● **Task instructions**
Where a line of the records contains the word "Cookies", show that line.

##### Source material #####

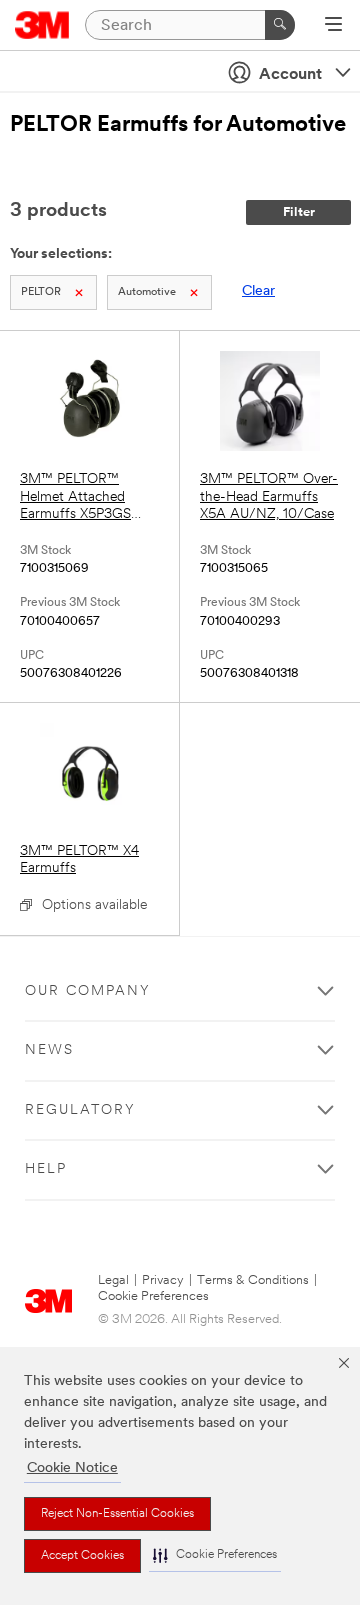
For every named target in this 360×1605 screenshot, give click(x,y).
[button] (215, 1555)
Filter (299, 212)
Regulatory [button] (80, 1110)
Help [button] (46, 1169)
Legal (113, 1280)
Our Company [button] (88, 991)
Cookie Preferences (153, 1296)
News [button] (49, 1050)
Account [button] (290, 75)
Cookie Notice (72, 1468)
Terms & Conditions (253, 1280)
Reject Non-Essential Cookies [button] (117, 1514)
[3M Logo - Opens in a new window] (42, 25)
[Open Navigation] (333, 26)
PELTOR (41, 292)
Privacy (163, 1280)
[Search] (280, 25)
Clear (258, 291)
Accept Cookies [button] (82, 1556)
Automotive (147, 292)
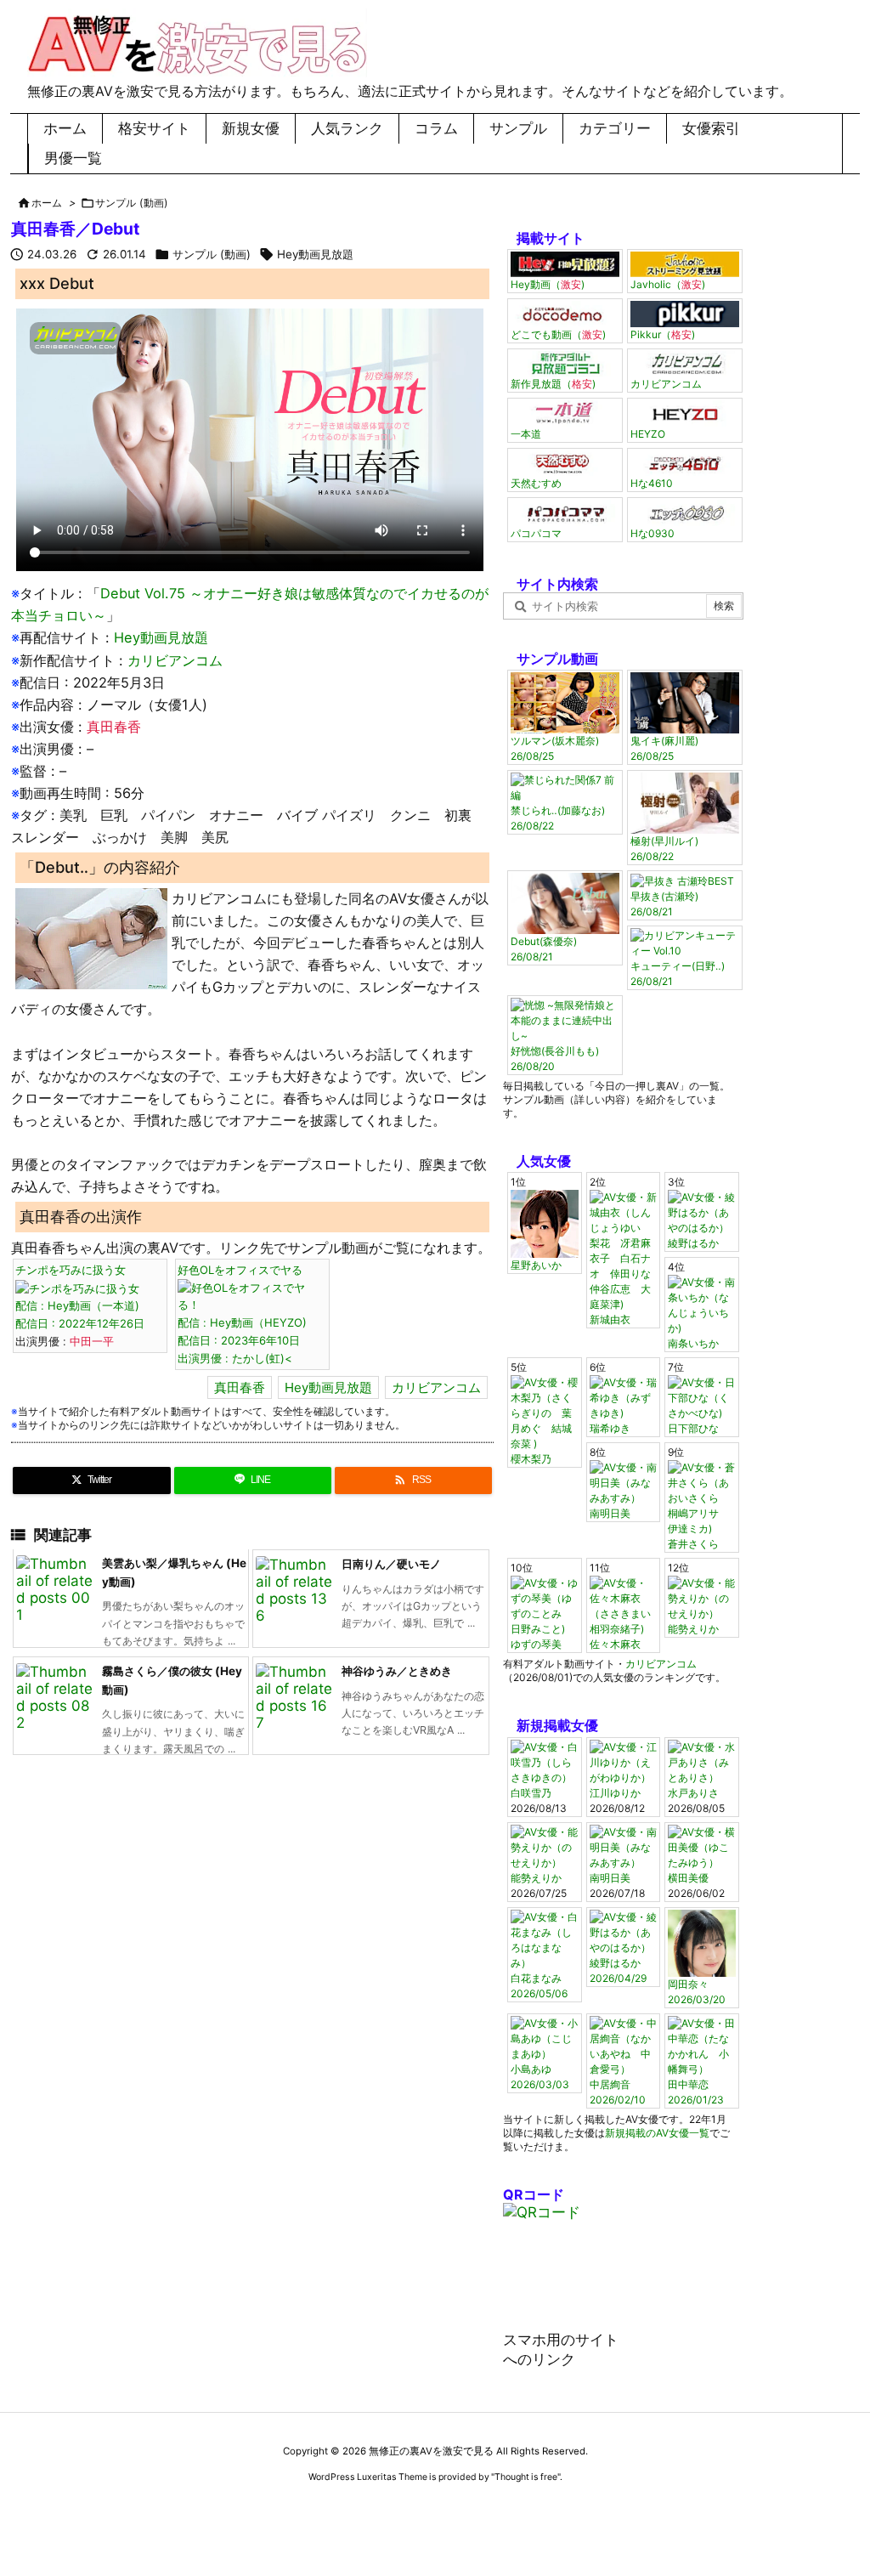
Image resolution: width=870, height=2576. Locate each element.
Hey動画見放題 (315, 254)
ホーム (46, 202)
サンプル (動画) (131, 202)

#####

● **Solution**
Reject Non-Essential Cookies [button] (117, 1514)
Accept Cookies [button] (82, 1556)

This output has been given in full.